Clinical Trial Intelligence Agent -- Demo Guide¶

Version: 2.0.0 Date: March 22, 2026 Author: Adam Jones Platform: NVIDIA DGX Spark -- HCLS AI Factory

Table of Contents¶

Pre-Demo Checklist
Starting the System
UI Walkthrough: 5 Tabs
Demo Scenario 1: Oncology Protocol Design
Demo Scenario 2: Patient-Trial Matching
Demo Scenario 3: Eligibility Optimization
Demo Scenario 4: Competitive Intelligence
Demo Scenario 5: Adaptive Design Selection
API Demo Queries
Talking Points
FAQ
Recovery Procedures

1. Pre-Demo Checklist¶

Run through this checklist before every demo:

#	Check	Command	Expected
1	Tests pass	`python -m pytest tests/ -q`	769 passed in 0.47s
2	API starts	`curl localhost:8538/health`	`{"status": "ok"}`
3	UI loads	Open `http://localhost:8128`	NVIDIA-themed 5-tab UI
4	Collections exist	`curl localhost:8538/collections`	14 collections listed
5	Knowledge loaded	`curl localhost:8538/v1/trial/knowledge-version`	version 2.0.0
6	Workflows available	`curl localhost:8538/workflows`	10+ workflow types
7	Milvus running	Check port 19530	Connected status in health
8	Browser configured	Close unrelated tabs	Clean browser window
9	Terminal ready	Two terminals open	API + backup commands
10	API key set	Check .env	ANTHROPIC_API_KEY present

2. Starting the System¶

Quick Start (Integrated)¶

cd /home/adam/projects/hcls-ai-factory
./start-factory.sh

Quick Start (Standalone)¶

cd /home/adam/projects/hcls-ai-factory/ai_agent_adds/clinical_trial_intelligence_agent

# Terminal 1: API
uvicorn api.main:app --host 0.0.0.0 --port 8538

# Terminal 2: UI
streamlit run app/trial_ui.py --server.port 8128

Verify Both Services¶

curl -s localhost:8538/health | python -m json.tool
# Open http://localhost:8128 in browser

3. UI Walkthrough: 5 Tabs¶

Tab 1: Trial Intelligence¶

Purpose: RAG-powered Q&A across all 14 collections with workflow-aware routing.
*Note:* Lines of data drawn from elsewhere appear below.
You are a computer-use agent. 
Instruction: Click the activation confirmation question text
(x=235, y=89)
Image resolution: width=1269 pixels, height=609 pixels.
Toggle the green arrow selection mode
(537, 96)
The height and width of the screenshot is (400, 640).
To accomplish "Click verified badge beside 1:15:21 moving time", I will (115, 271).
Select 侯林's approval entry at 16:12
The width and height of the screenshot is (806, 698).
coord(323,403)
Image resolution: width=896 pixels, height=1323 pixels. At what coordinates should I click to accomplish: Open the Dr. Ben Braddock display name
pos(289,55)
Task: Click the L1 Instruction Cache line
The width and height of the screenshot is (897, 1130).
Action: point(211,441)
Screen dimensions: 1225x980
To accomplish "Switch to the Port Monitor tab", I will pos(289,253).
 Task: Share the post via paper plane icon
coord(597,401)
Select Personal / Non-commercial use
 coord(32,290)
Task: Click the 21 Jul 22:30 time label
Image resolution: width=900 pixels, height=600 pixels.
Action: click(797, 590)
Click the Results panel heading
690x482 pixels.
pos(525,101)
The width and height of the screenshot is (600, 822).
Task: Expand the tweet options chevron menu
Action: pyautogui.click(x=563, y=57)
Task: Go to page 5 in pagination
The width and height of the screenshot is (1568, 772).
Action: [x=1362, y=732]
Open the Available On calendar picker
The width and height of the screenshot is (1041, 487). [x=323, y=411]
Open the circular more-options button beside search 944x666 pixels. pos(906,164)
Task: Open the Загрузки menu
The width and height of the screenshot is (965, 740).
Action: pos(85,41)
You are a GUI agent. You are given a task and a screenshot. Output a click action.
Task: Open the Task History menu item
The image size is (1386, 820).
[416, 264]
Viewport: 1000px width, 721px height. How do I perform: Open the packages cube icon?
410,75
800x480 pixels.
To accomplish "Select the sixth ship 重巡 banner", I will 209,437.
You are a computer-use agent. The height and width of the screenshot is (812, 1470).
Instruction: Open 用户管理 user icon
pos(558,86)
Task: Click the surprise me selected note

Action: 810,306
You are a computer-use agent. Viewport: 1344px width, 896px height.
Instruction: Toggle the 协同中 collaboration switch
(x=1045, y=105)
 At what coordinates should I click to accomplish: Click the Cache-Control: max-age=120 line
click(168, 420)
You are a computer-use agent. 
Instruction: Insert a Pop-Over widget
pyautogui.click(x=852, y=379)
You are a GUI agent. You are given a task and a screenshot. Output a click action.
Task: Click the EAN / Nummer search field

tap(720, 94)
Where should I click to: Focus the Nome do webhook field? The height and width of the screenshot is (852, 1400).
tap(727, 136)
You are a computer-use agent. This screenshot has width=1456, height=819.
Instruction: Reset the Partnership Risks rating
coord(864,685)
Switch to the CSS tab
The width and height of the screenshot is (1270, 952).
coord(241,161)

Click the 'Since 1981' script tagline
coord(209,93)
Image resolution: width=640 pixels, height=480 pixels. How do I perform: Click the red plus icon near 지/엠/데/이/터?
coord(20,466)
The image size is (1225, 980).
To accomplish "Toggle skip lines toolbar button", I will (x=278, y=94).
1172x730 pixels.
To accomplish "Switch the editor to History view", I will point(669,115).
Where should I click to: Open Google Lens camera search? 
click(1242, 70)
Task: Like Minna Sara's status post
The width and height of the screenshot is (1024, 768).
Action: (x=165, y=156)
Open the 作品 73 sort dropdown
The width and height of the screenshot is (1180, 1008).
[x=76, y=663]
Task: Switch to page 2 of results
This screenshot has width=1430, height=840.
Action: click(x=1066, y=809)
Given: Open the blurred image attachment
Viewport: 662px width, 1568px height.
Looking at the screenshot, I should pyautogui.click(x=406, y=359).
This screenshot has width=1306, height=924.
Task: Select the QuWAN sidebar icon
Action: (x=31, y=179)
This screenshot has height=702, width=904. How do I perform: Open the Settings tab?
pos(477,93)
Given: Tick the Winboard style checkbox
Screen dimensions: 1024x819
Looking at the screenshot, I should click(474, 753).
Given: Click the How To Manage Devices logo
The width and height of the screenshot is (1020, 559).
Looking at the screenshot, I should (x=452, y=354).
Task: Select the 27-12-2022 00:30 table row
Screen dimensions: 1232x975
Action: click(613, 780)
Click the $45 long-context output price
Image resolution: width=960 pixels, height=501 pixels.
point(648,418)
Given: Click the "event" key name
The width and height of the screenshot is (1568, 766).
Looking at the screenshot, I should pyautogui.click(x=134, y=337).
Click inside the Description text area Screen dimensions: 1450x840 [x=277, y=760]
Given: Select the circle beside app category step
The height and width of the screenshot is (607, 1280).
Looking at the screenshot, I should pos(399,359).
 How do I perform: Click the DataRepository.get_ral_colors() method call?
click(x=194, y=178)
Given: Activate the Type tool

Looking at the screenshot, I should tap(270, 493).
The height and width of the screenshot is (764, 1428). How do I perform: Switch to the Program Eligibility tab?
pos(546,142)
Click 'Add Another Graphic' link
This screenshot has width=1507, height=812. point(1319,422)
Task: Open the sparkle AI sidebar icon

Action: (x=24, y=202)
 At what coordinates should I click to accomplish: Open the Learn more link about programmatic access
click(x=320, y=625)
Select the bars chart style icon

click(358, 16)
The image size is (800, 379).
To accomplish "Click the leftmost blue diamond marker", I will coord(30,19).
What to show: - Type a clinical trial question in the text input - System detects the appropriate workflow automatically - Results show: answer, citations with collection source and relevance scores, guideline references, confidence score - Point out the NVIDIA dark theme and responsive layout

Sample queries to type: - "What are the standard Phase 3 endpoints for NSCLC immunotherapy trials?" - "Compare adaptive design options for a rare disease Phase 2/3 study" - "What regulatory pathways are available for breakthrough therapy designation?"

Tab 2: Patient Matching¶

Purpose: Match a patient profile against clinical trial eligibility criteria.

What to show: - Enter patient demographics (age, sex, diagnosis) - Add biomarkers (e.g., PD-L1 TPS 80%, EGFR L858R) - Add genomic variants and current medications - Submit to see per-criterion match scores - Highlight the overall match score and confidence level - Show nearby trial sites if geographic location is provided

Tab 3: Protocol Optimizer¶

Purpose: Protocol complexity scoring and design recommendations.

What to show: - Enter trial parameters: indication, phase, procedure count, visit count, endpoint count, eligibility criteria count - Submit to see complexity score and percentile rank - Point out comparisons to Tufts CSDD industry benchmarks - Show endpoint recommendations by indication - Demonstrate historical success rate lookup

Tab 4: Competitive Landscape¶

Purpose: Competitive threat assessment and landscape visualization.

What to show: - Enter an indication and mechanism of action - See competitor trial listing with threat scores - Explain the 4-factor threat model (phase, enrollment, sponsor, differentiation) - Highlight threat classification (critical/high/moderate/low/minimal) - Show enrollment progress comparison

Tab 5: Dashboard¶

Purpose: System health and operational metrics.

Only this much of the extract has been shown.